Juan Carlos Jiménez Redondo. Profesor Titular de Historia del Pensamiento y de los Movimientos Sociales. Universidad CEU San Pablo
La revolución de los claveles puso punto final a una de las dictaduras más longevas de la reciente historia europea, y a una de las dictaduras más engañosas de las establecidas en el viejo continente durante la convulsa década de los treinta. Engañosa porque bajo la apariencia de “dictablanda” se escondió un régimen altamente represivo, como demuestra la negra historia de su temida policía política, la PIDE. Engañosa porque bajo una estructura política semiliberal se desarrolló una verdadera dictadura personal del jefe del Consejo de Ministros, Antonio de Oliveira Salazar. Engañosa porque bajo el amparo de una Constitución, la de 1933, que contenía una apreciable declaración de derechos y libertades básicas, se limitó fuertemente la libertad de los portugueses y se cercenó durante décadas sus derechos fundamentales. Engañosa, en fin, porque bajo la bandera de un nacionalismo integral, Portugal mantuvo una larga guerra colonial que desangró al país, lo hipotecó financieramente y, lo más grave de todo, generó una exacerbación ideológica y política que acabó con cualquier posibilidad de llevar a cabo un proceso consensuado y ordenado de transición a la democracia.
Los efectos de largo, medio y corto plazo de las guerras coloniales explican el desenlace final de la dictadura por medio de un golpe de Estado de tendencia democratizadora. En otros términos, Portugal inició su transición a la democracia de la única forma en la que, de hecho, podía realizarse: con la intervención de un ejército hastiado de una guerra de imposible victoria. Pero el problema esencial no fue el modelo de transición llevado a cabo. Lo verdaderamente fundamental fue que las guerras coloniales favorecieron un proceso de extraordinaria radicalización política e ideológica, alimentado por las insuficiencias de los logros desarrollistas de la dictadura. Podría aducirse que los años finales del Estado Novo fueron años de un fuerte crecimiento económico, pero en términos relativos, Portugal seguía presentando unos bajísimos niveles de desarrollo que dieron pábulo a quienes propugnaban una solución radical para el país. Es decir, a todos aquellos sectores políticos y militares que consideraron que la dictadura y el infradesarrollo que ésta había generado solamente podían solucionarse por medio de la revolución socialista. De esta forma, la Revolución de los Claveles fue, al mismo tiempo, el inicio del proceso de democratización del país y el inicio de un proceso revolucionario liderado durante meses –especialmente durante el llamado verano caliente de 1975– por un radicalismo de extrema izquierda que estuvo a punto de imponer una supuesta legitimidad revolucionaria sobre la legitimidad democrática expresada en las elecciones de abril de 1975.

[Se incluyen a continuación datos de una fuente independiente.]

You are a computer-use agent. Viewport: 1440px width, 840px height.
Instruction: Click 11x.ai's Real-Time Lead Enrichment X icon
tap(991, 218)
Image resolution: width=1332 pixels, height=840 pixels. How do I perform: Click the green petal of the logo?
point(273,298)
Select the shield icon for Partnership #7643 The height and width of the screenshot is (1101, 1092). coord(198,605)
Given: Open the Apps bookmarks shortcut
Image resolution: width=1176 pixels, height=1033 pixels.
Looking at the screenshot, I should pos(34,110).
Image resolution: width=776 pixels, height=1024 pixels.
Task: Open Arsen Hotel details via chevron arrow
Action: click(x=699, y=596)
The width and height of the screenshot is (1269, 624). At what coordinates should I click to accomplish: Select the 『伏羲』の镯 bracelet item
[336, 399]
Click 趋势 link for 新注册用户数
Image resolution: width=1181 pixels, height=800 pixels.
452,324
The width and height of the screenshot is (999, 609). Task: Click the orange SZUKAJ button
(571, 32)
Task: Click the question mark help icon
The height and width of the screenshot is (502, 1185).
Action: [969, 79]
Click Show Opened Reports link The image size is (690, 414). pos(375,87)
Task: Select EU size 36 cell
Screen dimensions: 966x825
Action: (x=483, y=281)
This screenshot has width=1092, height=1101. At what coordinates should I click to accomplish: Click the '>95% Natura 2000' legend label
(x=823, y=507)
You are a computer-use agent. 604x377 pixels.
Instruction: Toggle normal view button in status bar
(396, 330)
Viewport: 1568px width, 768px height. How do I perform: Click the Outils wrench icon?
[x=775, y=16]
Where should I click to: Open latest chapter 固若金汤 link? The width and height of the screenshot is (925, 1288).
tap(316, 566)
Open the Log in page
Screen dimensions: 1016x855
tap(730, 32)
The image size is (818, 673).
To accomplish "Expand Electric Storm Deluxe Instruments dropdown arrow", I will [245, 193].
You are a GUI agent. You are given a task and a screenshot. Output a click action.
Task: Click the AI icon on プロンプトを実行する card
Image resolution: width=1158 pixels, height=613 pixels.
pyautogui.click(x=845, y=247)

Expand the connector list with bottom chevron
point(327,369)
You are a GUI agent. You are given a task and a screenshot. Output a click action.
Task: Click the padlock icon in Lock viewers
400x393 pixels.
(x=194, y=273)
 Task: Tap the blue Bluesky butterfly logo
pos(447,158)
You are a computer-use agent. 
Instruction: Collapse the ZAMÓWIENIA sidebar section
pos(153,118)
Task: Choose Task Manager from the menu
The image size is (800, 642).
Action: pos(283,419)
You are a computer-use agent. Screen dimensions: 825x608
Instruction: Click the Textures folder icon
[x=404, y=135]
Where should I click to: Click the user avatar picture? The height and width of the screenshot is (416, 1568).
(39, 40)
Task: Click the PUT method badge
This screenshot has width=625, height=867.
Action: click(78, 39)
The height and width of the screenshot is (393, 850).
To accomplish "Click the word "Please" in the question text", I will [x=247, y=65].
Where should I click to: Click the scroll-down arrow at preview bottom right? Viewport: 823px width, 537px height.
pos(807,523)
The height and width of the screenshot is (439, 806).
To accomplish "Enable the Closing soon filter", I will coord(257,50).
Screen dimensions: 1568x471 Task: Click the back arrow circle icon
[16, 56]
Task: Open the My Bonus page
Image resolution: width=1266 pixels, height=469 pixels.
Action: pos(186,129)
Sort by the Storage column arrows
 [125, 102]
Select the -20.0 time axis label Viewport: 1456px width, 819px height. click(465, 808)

El llamado Proceso Revolucionario en Curso fue finalmente reconducido por la fuerza de la democracia pluralista. De la mano del general Ramalho Eanes, el país vivió una nueva etapa de normalización institucional sellada con la Constitución de 1976, en la que, a pesar de algunas reminiscencias del anterior “revolucionarismo” militar, se estableció un modelo de democracia liberal. Para muchos este cambio de rumbo puso fin a los sueños revolucionarios, esto es, a ese mito creado que supuestamente iba a conducir a Portugal a construir una sociedad socialista, igualitaria y sin clases. Para muchos otros, para los que la democracia liberal era –y es– el marco institucional más perfecto creado hasta ahora, Portugal se abría a una nueva etapa de progreso y de inserción definitiva en una Europa cada vez más integrada no sólo económicamente, sino por ser sociedades abiertas basadas en valores compartidos como la libertad, el pluralismo democrático, el Estado de Derecho y el bienestar.